**Data supplied**
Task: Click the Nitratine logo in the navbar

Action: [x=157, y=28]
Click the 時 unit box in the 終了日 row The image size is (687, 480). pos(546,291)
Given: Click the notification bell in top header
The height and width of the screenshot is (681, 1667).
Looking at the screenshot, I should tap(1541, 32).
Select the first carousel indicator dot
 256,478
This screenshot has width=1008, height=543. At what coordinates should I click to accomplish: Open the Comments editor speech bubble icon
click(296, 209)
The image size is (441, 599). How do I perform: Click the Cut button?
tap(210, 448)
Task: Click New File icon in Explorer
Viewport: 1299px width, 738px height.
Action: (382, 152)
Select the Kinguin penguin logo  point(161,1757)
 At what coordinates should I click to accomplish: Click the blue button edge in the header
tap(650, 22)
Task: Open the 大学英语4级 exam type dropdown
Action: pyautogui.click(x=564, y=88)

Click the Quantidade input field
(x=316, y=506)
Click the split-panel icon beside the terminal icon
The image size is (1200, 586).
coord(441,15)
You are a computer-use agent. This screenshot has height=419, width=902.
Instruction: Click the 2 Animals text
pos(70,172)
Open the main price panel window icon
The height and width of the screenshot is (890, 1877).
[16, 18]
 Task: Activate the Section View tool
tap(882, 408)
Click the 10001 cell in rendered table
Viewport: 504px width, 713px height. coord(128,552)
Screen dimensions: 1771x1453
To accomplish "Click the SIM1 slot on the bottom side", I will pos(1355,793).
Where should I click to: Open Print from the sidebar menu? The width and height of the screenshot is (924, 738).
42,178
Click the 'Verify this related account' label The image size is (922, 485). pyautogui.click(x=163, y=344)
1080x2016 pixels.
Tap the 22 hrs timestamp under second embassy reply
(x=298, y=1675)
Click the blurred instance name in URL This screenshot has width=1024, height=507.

**Description of the task**
The required output is the line containing "Task: Click New File icon in Explorer" through the last line of the records above, each copied exactly and nothing more.

**Written response**
Task: Click New File icon in Explorer
Viewport: 1299px width, 738px height.
Action: (382, 152)
Select the Kinguin penguin logo  point(161,1757)
 At what coordinates should I click to accomplish: Click the blue button edge in the header
tap(650, 22)
Task: Open the 大学英语4级 exam type dropdown
Action: pyautogui.click(x=564, y=88)

Click the Quantidade input field
(x=316, y=506)
Click the split-panel icon beside the terminal icon
The image size is (1200, 586).
coord(441,15)
You are a computer-use agent. This screenshot has height=419, width=902.
Instruction: Click the 2 Animals text
pos(70,172)
Open the main price panel window icon
The height and width of the screenshot is (890, 1877).
[16, 18]
 Task: Activate the Section View tool
tap(882, 408)
Click the 10001 cell in rendered table
Viewport: 504px width, 713px height. coord(128,552)
Screen dimensions: 1771x1453
To accomplish "Click the SIM1 slot on the bottom side", I will pos(1355,793).
Where should I click to: Open Print from the sidebar menu? The width and height of the screenshot is (924, 738).
42,178
Click the 'Verify this related account' label The image size is (922, 485). pyautogui.click(x=163, y=344)
1080x2016 pixels.
Tap the 22 hrs timestamp under second embassy reply
(x=298, y=1675)
Click the blurred instance name in URL This screenshot has width=1024, height=507.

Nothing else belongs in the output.